El seísmo político desencadenado por la moción de censura en Murcia constituye un nuevo y peligroso paso en la dinámica de degradación de la política española, un fenómeno que afecta gravemente a su prestigio y a la confianza ciudadana en las instituciones. Múltiples elementos han alimentado este fenómeno a lo largo de los últimos años, pudiéndose destacar entre ellos la persistente corrupción (a pesar de la honradez de la gran mayoría de los representantes públicos) o la incapacidad para llegar a acuerdos para solventar problemas endémicos como el paro —que se ensaña de forma tan inaceptablemente especial con los jóvenes—. Los episodios ocurridos a raíz de la moción murciana ponen en evidencia otro aspecto de la degradación política, uno realmente poco edificante para la vida pública del país: el transfuguismo. Esta turbia praxis tiene una tristemente larga tradición en España, pero el actual brote —con el goteo incesante de bajas que está quebrando a Ciudadanos— tiene la peculiaridad de representar una maniobra con potencial para alterar radicalmente el escenario político nacional.
Conviene empezar desde el principio: Murcia. La moción de censura planteada por PSOE y Ciudadanos es sin duda cuestionable en su justificación política. Puede considerarse que no había motivos suficientes para que Cs rompiera su pacto de gobierno con el PP. Pero no puede negarse que no solo era una acción formalmente legal: se trata de una herramienta que es parte de pleno derecho del juego democrático. No puede decirse lo mismo de la acción de los tres tránsfugas de Ciudadanos que, tras apoyar con su firma la iniciativa, renegaron de su palabra y de la voluntad del partido al que representaban, gracias al cual obtuvieron sus escaños. Su decisión hizo fracasar la moción y les valió el regalo por parte del PP de unas consejerías. Toda esa acción es legal, pero no es parte digna del juego político. Así lo establece el Pacto Antitransfuguismo revalidado por 11 partidos estatales —entre ellos el PP y Cs— en noviembre del año pasado; y así lo afirma un simple análisis de lógica y moral política.

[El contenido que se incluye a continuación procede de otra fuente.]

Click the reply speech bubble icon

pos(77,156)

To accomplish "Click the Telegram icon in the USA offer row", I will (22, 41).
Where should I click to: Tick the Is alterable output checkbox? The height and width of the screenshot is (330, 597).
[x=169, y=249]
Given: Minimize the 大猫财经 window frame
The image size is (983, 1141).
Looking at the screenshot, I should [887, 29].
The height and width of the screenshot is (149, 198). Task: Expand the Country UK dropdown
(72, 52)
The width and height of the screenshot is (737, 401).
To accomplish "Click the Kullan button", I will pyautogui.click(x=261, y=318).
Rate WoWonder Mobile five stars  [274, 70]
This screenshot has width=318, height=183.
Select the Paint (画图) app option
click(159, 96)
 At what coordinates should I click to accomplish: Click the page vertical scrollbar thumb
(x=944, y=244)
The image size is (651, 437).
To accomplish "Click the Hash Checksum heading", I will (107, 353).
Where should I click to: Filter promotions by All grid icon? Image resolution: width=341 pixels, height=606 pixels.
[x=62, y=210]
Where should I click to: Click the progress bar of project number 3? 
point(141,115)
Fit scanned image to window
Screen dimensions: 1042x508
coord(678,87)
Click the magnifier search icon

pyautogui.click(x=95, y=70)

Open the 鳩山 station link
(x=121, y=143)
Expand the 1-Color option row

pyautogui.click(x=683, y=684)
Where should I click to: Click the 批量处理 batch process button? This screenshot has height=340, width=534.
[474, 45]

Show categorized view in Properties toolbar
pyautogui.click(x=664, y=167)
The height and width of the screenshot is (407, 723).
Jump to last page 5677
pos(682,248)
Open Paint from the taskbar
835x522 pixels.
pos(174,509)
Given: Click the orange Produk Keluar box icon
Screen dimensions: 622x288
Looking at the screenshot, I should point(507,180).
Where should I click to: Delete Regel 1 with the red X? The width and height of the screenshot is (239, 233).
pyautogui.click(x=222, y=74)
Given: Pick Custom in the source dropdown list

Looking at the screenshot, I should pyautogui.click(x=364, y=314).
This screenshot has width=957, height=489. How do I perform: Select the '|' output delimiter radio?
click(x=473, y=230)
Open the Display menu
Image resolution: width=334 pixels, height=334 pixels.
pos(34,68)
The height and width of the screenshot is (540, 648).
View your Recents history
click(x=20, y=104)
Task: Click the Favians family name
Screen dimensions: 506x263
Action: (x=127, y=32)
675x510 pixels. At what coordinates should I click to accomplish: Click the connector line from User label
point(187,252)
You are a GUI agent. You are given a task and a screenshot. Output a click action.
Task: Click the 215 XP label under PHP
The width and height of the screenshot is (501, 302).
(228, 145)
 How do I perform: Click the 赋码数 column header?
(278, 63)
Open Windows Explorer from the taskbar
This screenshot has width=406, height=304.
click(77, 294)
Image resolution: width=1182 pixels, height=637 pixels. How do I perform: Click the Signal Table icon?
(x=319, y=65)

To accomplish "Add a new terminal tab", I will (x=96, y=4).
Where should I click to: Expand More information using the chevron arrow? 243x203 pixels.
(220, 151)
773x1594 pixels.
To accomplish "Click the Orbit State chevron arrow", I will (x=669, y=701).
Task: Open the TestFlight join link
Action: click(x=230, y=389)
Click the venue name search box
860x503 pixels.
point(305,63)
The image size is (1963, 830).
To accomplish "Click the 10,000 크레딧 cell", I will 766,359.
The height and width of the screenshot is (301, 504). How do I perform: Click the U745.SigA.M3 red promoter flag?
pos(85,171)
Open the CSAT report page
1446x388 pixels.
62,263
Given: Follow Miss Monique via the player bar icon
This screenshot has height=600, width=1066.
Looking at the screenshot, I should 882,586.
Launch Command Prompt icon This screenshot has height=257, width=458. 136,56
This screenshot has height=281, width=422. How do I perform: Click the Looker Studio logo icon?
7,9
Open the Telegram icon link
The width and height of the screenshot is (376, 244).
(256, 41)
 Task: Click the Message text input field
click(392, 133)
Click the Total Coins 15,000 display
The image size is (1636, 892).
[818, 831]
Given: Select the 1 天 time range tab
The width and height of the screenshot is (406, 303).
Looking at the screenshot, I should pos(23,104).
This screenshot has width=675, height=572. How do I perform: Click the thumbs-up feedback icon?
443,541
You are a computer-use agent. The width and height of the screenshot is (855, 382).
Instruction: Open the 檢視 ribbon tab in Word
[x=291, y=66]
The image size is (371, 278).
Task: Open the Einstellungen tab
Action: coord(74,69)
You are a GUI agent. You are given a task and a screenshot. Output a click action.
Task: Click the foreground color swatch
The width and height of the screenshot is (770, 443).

El goteo de bajas de representantes de Ciudadanos que, a partir del episodio murciano, se marchan incrustados a su acta —alentados por el PP con cantos de sirena y bendición urbi et orbi de su líder desde la cátedra de Murcia— constituye un fraude democrático. Un sistema parlamentario de listas cerradas como el español indica que son los partidos políticos quienes administran el mandato representativo. Ellos son los depositarios esenciales del voto ciudadano. El transfuguismo implica en cambio que sean los diputados quienes se arroguen la interpretación soberana de la ciudadanía, y no los partidos políticos. El resultado del transfuguismo es, pues, el quebrantamiento del mecanismo central de representación y rendición de cuentas, el fundamento mismo de nuestro modelo democrático. Quienes no estén de acuerdo con la línea del partido que representan son bienvenidos a manifestarlo abandonándolo: pero entregando su acta (como correctamente ha hecho una representante de Ciudadanos).
El conjunto de la actual situación política evidencia otros elementos preocupantes. Por un lado, la extrema dificultad para consolidar nuevos partidos como Ciudadanos o Podemos. Se trata de experiencias políticas bienvenidas para regenerar el panorama político, pero que sufren para afirmar una cultura de partido cohesionada y una sólida implantación territorial. Por otro, las dudas que genera una reconfiguración del espectro conservador-liberal que tenga sus cimientos en este lodazal.
En conjunto, inquieta mucho este nuevo aldabonazo a la credibilidad del sistema, que como es notorio sufre fallos múltiples y no solo por las vicisitudes del centroderecha. Conviene recordar que el paso de una política tradicional litigiosa, estéril y turbia a la antipolítica más brutal es muy breve. Memento Donald Trump. De repente puede ser demasiado tarde.